OK, so it's all out there. My emails, my phone calls, my ceaseless surfing on the Internet.

So what if some gray-faced man somewhere in the bowels of government knows that I've emailed both my Arizona senators, voicing my displeasure over their votes. Or that I once voted for a contestant on "Dancing With the Stars." Or that I've more than once called the Turkey Hotline on Thanksgiving.

But now they've gone too far. For not only are my online connections and cellphone numbers vulnerable to spying, so, it seems, are my humble kitchen appliances.

Or they soon could be, according to one-time-CIA Director David Petraeus. More than a year ago, Petraeus divulged at a summit held by the CIA's venture capitalist firm, In-Q-Tel, that the same technology that runs gaming consoles, apps and smart homes could be used to keep tabs on our day-to-day activities. Appliances, by the way, are included in this mix.

"Items of interest will be located, identified, monitored and remotely controlled through technologies such as radio-frequency identification, sensor networks, tiny embedded servers and energy harvesters - all connected to the next-generation Internet," mused Petraeus to several online news outlets.

This being America, we soon lost interest in what Mr. Petraeus had to say, until, of course, it was learned that he had "screwed up royally," as he would later put it, with his biographer, Paula Broadwell. No word on whether any "smart" appliances were involved.

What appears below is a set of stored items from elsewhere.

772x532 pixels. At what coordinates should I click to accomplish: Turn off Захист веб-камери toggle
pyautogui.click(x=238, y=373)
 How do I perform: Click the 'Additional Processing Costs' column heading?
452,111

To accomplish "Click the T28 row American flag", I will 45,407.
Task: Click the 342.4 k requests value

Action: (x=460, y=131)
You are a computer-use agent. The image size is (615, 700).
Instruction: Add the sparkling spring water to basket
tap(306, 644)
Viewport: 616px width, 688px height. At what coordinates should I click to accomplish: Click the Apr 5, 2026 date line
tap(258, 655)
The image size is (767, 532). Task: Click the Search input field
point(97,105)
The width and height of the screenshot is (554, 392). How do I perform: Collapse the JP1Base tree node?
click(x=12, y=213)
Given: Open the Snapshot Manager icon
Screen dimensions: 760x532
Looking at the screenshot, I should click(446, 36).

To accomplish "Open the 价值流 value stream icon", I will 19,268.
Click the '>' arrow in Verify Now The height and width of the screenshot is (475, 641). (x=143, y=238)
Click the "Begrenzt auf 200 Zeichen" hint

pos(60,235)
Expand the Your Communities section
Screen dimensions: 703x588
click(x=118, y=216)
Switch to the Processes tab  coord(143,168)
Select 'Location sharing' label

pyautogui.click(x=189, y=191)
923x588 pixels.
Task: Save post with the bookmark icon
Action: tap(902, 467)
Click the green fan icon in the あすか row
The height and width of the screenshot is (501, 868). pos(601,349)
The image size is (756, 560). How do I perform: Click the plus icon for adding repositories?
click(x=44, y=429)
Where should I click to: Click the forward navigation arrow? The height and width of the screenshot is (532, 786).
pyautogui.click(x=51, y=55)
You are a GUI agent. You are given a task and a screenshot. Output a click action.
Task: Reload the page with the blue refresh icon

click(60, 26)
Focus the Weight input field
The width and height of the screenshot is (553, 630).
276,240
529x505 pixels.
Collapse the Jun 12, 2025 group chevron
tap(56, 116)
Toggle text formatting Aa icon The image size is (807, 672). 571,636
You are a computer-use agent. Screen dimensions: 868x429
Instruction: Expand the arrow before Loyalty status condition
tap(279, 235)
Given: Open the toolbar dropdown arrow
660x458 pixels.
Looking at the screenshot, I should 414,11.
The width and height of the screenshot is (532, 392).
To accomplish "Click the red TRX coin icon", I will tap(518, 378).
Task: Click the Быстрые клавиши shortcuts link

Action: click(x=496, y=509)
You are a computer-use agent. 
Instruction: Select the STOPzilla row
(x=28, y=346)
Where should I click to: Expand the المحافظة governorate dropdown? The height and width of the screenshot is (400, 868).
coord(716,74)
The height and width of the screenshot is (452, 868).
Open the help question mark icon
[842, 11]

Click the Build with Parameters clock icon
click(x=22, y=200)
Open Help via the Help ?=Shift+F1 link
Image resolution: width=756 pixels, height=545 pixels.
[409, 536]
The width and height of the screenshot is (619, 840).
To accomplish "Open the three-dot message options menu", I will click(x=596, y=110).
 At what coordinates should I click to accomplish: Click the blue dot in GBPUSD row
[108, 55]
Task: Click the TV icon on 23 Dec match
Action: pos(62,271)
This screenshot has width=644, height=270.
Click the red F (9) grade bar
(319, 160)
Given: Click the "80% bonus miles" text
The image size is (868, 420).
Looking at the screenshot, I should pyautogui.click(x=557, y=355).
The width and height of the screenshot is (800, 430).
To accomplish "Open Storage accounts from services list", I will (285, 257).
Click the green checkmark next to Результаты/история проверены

Six months later, Petraeus' earlier words would come back to haunt us as we got the shocking news that it wasn't just Walmart that was tracking our every move. Thanks to recent comments about "spy appliances" on one of the comedy news outlets (sorry, I've forgotten which one) Americans were sorely reminded about this latest menace to privacy.

Tell me, do the terrorists win if Washington is kept in the dark about what lurks inside my refrigerator? What does it say about me if my fridge holds more beer and soda than milk? That I'm a meat eater? That I prefer arugula to iceberg? That my eggs may not come from cage-free chickens? That there's a too-soft tomato in the back of the crisper and a patch of spilled pickle juice in the door compartment?

Let's move on to the dishwasher, a veritable petri dish of intrigue. If I run it half-empty, will I get a "friendly reminder" notice from the secretary to the secretary to the assistant secretary of the Environmental Protection Agency? What if I stack the dishes in an inefficient manner or - horrors - fail to scrape and pre-rinse? And what about that detergent? Is it "eco-friendly"?

Next comes the oven and cooktop. Do I cook healthy or greasy? How often do I clean the oven? How often do I cook at all?

What about the toaster? Whole wheat or white? Am I considerate of those on a gluten-free diet? And what to do with Adkins dieters?

Last comes the coffee maker. How much do I make? Am I addicted to caffeine? What kind of coffee do I use? Is it shade-grown, allowing, according to www.caffeibis.com, "for a greater level of biodiversity for birds, butterflies, animals and plant life than does sun-technified coffee"?

For that matter, how often do I clean the coffee maker? Do I tend to purge, and if so, what does that say about me not only as a homemaker but as a patriot?

As we celebrate our freedoms this Fourth of July, may we redouble our efforts at vigilance, especially in the modern kitchen. Remember, my fellow Americans, the only thing we have to fear is fear itself - and maybe our Frigidaires.